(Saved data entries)

--*--

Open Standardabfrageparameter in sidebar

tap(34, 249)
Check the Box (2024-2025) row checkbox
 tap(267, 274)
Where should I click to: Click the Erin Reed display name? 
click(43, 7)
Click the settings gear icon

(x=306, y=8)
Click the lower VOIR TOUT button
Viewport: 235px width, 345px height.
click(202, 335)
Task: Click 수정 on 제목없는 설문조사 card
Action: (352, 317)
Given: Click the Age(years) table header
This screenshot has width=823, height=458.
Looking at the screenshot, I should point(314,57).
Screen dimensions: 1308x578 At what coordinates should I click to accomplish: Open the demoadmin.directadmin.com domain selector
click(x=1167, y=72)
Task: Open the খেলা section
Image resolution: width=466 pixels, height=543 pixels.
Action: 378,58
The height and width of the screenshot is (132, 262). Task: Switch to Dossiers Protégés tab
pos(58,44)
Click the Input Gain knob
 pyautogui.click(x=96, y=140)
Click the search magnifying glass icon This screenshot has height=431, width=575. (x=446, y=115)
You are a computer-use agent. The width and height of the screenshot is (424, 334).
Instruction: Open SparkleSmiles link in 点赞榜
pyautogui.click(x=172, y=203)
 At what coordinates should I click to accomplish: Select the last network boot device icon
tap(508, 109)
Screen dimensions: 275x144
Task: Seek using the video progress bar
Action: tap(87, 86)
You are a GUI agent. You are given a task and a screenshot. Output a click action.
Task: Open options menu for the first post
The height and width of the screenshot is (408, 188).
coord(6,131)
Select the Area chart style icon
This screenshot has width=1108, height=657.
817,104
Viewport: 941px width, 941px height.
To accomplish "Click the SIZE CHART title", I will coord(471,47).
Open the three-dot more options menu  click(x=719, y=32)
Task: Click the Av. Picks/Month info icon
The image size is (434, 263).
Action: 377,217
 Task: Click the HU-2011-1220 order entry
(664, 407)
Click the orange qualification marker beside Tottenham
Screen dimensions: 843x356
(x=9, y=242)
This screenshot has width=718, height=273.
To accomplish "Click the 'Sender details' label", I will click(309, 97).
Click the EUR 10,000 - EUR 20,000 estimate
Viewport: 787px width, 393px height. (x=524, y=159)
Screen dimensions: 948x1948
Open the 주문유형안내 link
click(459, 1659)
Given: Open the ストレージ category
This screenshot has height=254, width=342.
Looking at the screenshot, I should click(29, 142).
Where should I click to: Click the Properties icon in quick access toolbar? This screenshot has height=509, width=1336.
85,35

--*--

=== Assignment ===
Retype every entry, keeping each character as it was.

=== Task response ===
Open Standardabfrageparameter in sidebar

tap(34, 249)
Check the Box (2024-2025) row checkbox
 tap(267, 274)
Where should I click to: Click the Erin Reed display name? 
click(43, 7)
Click the settings gear icon

(x=306, y=8)
Click the lower VOIR TOUT button
Viewport: 235px width, 345px height.
click(202, 335)
Task: Click 수정 on 제목없는 설문조사 card
Action: (352, 317)
Given: Click the Age(years) table header
This screenshot has width=823, height=458.
Looking at the screenshot, I should point(314,57).
Screen dimensions: 1308x578 At what coordinates should I click to accomplish: Open the demoadmin.directadmin.com domain selector
click(x=1167, y=72)
Task: Open the খেলা section
Image resolution: width=466 pixels, height=543 pixels.
Action: 378,58
The height and width of the screenshot is (132, 262). Task: Switch to Dossiers Protégés tab
pos(58,44)
Click the Input Gain knob
 pyautogui.click(x=96, y=140)
Click the search magnifying glass icon This screenshot has height=431, width=575. (x=446, y=115)
You are a computer-use agent. The width and height of the screenshot is (424, 334).
Instruction: Open SparkleSmiles link in 点赞榜
pyautogui.click(x=172, y=203)
 At what coordinates should I click to accomplish: Select the last network boot device icon
tap(508, 109)
Screen dimensions: 275x144
Task: Seek using the video progress bar
Action: tap(87, 86)
You are a GUI agent. You are given a task and a screenshot. Output a click action.
Task: Open options menu for the first post
The height and width of the screenshot is (408, 188).
coord(6,131)
Select the Area chart style icon
This screenshot has width=1108, height=657.
817,104
Viewport: 941px width, 941px height.
To accomplish "Click the SIZE CHART title", I will coord(471,47).
Open the three-dot more options menu  click(x=719, y=32)
Task: Click the Av. Picks/Month info icon
The image size is (434, 263).
Action: 377,217
 Task: Click the HU-2011-1220 order entry
(664, 407)
Click the orange qualification marker beside Tottenham
Screen dimensions: 843x356
(x=9, y=242)
This screenshot has width=718, height=273.
To accomplish "Click the 'Sender details' label", I will click(309, 97).
Click the EUR 10,000 - EUR 20,000 estimate
Viewport: 787px width, 393px height. (x=524, y=159)
Screen dimensions: 948x1948
Open the 주문유형안내 link
click(459, 1659)
Given: Open the ストレージ category
This screenshot has height=254, width=342.
Looking at the screenshot, I should click(29, 142).
Where should I click to: Click the Properties icon in quick access toolbar? This screenshot has height=509, width=1336.
85,35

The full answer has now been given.